Investigation on the Mass Distribution and Chemical Compositions of Various Ionic Liquids-Extracted Coal Fragments and Their Effects on the Electrochemical Performance of Coal-Derived Carbon Nanofibers (CCNFs)

Round 1

Reviewer 1 Report

The publication show interesting results of the materials that can be used for supercapacitors production. The publication may be published after minors corrections.

- The formulas in the text are cut off.

- Authors didn’t explain why C6mimCl-2684 have so low oxygen concentration observed in XPS spectra?

- Authors wrote in Figure 5 caption “impedance spectroscopy profiles of fabricated CCNFs using ILs-extracted 2682 coal precursors” and I think it should be “impedance spectroscopy profiles of CCNFs fabricated using ILs-extracted 2682 coal precursors” (also in other figures).

Author Response

1. The cut-off formulas in Equation 1 to 3 have been fixed.
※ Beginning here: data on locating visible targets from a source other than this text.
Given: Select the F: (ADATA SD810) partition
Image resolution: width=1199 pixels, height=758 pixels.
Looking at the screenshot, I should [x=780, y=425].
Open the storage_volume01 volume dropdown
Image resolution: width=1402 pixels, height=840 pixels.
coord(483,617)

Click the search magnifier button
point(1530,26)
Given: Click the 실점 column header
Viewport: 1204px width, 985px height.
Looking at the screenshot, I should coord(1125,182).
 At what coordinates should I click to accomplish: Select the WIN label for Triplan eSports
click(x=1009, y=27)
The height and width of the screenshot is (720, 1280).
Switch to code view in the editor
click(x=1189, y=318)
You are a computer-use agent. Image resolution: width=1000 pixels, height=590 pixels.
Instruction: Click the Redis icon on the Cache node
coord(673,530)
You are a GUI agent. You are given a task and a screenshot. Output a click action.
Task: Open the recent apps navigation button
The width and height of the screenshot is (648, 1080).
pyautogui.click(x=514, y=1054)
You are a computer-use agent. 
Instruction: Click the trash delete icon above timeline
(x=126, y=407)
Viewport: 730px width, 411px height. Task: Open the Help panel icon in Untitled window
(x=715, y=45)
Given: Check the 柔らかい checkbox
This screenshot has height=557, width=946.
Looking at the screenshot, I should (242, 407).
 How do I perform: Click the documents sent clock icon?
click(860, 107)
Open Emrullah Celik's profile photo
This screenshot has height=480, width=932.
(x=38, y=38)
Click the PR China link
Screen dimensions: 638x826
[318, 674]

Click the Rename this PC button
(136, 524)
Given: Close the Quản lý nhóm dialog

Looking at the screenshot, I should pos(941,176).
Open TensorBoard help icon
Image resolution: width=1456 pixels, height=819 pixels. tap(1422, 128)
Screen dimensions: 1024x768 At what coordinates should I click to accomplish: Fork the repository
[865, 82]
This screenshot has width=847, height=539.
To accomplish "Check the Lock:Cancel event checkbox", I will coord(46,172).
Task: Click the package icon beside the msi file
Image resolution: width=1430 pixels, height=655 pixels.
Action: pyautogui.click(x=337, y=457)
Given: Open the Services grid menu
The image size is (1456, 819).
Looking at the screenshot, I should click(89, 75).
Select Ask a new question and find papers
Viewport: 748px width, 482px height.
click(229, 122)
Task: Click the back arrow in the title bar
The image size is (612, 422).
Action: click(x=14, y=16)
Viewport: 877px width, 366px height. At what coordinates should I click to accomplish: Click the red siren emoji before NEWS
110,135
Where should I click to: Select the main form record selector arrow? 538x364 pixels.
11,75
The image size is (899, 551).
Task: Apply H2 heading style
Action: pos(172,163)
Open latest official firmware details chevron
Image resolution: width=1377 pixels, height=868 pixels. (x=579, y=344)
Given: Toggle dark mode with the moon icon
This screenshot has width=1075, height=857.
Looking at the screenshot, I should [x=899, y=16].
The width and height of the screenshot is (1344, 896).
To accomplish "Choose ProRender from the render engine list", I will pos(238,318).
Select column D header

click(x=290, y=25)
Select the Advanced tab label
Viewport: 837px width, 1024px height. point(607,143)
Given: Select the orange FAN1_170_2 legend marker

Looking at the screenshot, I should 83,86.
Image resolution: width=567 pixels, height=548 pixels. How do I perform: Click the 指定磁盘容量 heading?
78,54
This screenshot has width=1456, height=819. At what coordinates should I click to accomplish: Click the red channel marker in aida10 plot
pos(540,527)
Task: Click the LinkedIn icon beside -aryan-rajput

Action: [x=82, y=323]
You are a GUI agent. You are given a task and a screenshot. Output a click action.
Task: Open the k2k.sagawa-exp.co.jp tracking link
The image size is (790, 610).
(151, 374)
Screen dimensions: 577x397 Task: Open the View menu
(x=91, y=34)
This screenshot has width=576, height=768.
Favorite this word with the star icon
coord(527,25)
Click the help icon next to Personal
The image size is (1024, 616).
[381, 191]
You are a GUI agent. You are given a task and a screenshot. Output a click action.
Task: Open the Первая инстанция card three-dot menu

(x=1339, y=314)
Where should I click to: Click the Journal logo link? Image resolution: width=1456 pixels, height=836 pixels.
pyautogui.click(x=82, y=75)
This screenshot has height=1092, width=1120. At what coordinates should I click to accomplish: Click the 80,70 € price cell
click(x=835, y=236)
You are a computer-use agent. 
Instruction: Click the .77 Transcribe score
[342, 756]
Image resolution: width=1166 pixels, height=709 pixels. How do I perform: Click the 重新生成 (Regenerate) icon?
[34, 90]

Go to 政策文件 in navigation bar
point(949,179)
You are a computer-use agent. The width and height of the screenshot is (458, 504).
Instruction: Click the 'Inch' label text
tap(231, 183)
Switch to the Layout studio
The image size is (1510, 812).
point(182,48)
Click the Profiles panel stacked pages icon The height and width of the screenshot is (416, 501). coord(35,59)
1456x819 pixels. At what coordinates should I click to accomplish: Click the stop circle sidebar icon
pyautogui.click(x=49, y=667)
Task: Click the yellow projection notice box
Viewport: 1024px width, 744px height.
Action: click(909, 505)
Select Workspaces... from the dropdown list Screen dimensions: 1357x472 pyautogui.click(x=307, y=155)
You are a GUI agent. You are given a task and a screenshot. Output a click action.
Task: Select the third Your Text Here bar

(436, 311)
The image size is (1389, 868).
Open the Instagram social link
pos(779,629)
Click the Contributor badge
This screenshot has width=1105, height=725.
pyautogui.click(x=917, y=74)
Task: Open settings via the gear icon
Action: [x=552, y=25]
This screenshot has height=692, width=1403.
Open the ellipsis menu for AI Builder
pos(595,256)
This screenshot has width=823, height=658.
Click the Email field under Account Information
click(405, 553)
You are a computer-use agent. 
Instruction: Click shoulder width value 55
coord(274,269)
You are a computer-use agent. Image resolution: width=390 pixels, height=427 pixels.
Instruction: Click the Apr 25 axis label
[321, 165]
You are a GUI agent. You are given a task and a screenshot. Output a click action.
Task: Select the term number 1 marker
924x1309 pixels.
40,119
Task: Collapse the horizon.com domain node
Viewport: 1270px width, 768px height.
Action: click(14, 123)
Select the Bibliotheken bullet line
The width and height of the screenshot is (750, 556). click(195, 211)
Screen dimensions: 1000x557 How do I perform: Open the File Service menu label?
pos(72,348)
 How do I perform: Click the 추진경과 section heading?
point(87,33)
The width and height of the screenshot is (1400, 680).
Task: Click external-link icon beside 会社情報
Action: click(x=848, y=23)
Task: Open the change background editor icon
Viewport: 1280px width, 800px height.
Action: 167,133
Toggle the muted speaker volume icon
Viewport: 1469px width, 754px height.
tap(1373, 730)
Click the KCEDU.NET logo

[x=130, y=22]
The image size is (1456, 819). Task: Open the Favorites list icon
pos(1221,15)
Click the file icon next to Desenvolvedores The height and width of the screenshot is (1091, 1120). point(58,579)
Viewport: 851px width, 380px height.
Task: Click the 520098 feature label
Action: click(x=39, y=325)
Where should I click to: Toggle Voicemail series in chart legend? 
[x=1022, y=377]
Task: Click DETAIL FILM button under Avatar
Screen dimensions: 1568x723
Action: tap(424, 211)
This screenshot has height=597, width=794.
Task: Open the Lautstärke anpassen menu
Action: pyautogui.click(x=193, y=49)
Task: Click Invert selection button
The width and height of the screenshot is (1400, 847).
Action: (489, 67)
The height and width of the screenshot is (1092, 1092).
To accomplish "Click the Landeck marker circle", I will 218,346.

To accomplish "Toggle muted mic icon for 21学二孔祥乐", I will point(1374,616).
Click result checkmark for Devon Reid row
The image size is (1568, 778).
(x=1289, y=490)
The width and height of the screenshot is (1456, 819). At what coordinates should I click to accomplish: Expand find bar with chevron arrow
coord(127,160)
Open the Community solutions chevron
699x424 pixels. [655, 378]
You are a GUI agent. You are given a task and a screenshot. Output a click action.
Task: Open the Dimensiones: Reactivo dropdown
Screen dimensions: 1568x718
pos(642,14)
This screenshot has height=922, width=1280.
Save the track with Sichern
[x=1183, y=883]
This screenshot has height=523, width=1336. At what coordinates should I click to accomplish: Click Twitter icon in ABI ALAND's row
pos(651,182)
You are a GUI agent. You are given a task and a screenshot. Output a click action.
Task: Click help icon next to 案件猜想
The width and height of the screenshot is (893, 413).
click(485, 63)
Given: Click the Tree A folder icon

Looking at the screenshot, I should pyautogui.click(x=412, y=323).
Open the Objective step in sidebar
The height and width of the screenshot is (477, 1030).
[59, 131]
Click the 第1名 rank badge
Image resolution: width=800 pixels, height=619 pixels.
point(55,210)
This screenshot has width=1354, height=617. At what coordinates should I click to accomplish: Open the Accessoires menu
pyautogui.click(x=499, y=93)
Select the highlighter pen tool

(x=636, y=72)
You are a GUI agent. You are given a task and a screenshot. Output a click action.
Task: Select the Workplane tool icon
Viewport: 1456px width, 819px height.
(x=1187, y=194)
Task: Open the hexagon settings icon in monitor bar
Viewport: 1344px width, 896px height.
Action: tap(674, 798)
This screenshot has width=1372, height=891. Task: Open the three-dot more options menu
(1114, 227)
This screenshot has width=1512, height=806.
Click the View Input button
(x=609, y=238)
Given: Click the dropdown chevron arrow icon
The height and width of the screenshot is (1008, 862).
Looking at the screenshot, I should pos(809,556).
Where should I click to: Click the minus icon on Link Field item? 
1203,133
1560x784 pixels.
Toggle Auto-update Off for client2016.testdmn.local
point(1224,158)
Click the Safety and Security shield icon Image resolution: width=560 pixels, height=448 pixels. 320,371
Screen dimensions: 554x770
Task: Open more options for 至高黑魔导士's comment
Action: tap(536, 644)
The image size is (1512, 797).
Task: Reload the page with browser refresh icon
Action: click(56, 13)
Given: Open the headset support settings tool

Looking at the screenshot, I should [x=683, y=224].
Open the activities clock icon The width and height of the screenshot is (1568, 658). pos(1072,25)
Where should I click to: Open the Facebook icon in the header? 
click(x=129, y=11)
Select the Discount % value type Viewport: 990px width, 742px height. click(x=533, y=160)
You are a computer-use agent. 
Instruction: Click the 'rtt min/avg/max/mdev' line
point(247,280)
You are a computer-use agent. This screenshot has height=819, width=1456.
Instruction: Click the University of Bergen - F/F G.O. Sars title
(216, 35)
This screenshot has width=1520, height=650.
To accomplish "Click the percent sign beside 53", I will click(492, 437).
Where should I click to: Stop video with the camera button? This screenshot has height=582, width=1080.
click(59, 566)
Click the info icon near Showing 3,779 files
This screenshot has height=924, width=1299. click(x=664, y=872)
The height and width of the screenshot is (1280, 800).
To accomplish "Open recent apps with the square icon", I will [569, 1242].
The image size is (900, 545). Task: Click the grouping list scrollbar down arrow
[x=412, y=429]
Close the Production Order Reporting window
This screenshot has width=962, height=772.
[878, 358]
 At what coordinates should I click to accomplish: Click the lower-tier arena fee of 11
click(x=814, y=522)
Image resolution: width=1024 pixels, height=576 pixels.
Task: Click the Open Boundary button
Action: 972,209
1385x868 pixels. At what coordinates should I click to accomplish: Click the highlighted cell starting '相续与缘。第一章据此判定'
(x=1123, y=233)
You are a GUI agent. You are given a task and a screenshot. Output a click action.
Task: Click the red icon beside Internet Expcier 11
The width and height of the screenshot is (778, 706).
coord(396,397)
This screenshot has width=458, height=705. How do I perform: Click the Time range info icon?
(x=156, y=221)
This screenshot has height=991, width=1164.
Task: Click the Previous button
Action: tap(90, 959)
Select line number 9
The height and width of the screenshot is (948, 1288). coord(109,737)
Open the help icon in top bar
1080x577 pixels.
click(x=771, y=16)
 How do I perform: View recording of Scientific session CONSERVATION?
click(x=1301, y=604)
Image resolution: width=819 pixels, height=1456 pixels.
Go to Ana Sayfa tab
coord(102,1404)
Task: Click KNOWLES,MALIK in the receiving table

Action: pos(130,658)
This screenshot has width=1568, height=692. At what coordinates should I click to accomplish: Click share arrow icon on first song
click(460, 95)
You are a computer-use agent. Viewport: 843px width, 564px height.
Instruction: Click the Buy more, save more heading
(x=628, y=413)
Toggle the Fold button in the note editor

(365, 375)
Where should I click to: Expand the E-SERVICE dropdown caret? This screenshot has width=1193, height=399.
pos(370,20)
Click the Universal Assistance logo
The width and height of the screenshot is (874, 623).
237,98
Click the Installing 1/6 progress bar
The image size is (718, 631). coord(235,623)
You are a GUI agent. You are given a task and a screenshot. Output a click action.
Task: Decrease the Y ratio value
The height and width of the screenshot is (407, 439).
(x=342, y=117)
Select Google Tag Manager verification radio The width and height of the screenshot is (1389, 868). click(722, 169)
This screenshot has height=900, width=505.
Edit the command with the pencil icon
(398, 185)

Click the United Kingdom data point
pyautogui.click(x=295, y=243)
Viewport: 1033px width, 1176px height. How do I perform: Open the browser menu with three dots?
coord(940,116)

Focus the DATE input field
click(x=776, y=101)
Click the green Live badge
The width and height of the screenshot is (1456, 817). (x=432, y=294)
2. An explanation has been added in lines 289-293 as follows: 'Moreover, due to the low level oxygen contribution from the carbon-rich NIST 2684 bituminous coal and asphaltene feature of the C₆mimCl-2684 coal extract (Table.S1), the resulting C₆mimCl-2684 CCNFs only contained 2.6% overall oxygen concentration, which was much lower than the 4.2% oxygen content in the C₆mimCl-2682 CCNFs.'

3. The captions have been revised in Figure 5 to Figure 7. 

Reviewer 2 Report

The only results I do not like are shown in Fig. S1. Such shapes mean that there are a lot of impurities in the samples, moreover in the case of C6mimCl-2682 explosion? is highly endothermic?

Author Response

1. During the oxidation and carbonization of fibers in the TGA analysis, there are lots of steps involved in order to fabricate CCNFs from as-spun fibers, including PVP decomposition, PAN cyclization and carbon ring condensation. Those steps caused the weight loss during the TGA analysis. 

We added a couple of sentences in lines 153-161 to address the reviewer's comment as shown below: 

'Specifically, in the oxidation step (room temperature to 300^oC), nearly 5 wt% water in the as-spun fibers was removed in the early stage (<100^oC), following by a 40 wt% mass loss from 200^oC to 300^oC. Such weight loss was caused by the decomposition of PVP as a sacrificial agent to create the porous structure and by the exothermic process of PAN cyclization. Sequentially, in the carbonization process, carbon ring condensation and breakage of oxygen and nitrogen functional groups occurred, which were usually accompanied with the release of CH₄, CO₂ and CO. Approximately, 25 wt% weight loss was observed between 400 ^oC and 1000^oC in the carbonization process, which generated CCNFs with oxygen residues in the turbostratic carbon structure.' 

Reviewer 3 Report

In this paper, assisted by laser desorption/ionization (LDI) and gas chromatography-mass spectrometry (GC-MS) technologies, a systematic study was performed to characterize mass distribution and chemical composition of coal precursors derived from various ionic liquids (ILs) as extractants. This is an innovative study for the preparation of coal precursors using ionic liquids not organic solvents, and has some valuable contributions in the experimental results, which is worth to appear in the Nanomaterials Journal. The reviewer thinks the manuscript is worth to be published in Nanomaterials Journal, as long as after some minor mandatory amendments or clarifications are done:

1. Traditionally, raw coal was depolymerized by using organic solvents, this study used ionic liquids (ILs) as an environmental friendly solvent for extracting coal fragment. This is an interesting and effective study. But please give a comparison between organic solvents and ionic liquids about the quality or yield of prepared coal derivatives.
2. The scale bar in Figure 10 is not clear, and the average diameter of the fibers also should be pointed out.
3. The supercapacitor fabricated with CCNF as electrode delivered an energy density of 21.1 Wh/kg at the power density of 0.6 kW/kg, please give a table of performance comparison with previous similar studies.
4. The conclusion is too lengthy and should be improved.
5. The table’s format is disorder in Supplementary Information file.

Author Response

1. Our previous study (Energy Fuels 2020, 34, 4554−4564) performed systematic study on the yield and quality of coal fragments derived from ILs extraction, and compared them with the traditional organic solvents. To address reviewer's comments, we added a couple of sentences to highlight the points in Line 66 to Line 75:

'Most importantly, our following study found that even though the yield of coal fragments derived from ILs extraction (15%-30%) was lower than the one obtained from traditional organic solvents (e.g. 50% using tetralin), the ILs, such as 1-butyl-2,3-dimethylimidazolium chloride (C₄m₂imCl), can have strong selectivity towards certain groups of fragments in coal extraction, such as a preference to both polycyclic aromatic hydrocarbons (PAHs) and fatty acids (FAs).[50] Therefore, the selectivity in extracting coal compounds is an unique feature of ILs, and it is worth further investigating the role of chemical properties of ILs-derived coal precursors in the electrochemical performances of resulting CCNFs.'

2. A clear scale bar has been added in Figure 10. An average diameter of all as-spun fibers (10 um) was added in the caption of Figure 10. (Line 446)

3. A comparison table (Table.S5) has been added in the supporting information, and briefly discussed in lines 389-390. 

4. We deleted the unnecessary paragraph from lines 467-474. 

5. The supplementary information was provided in PDF file, which had correct order of the tables.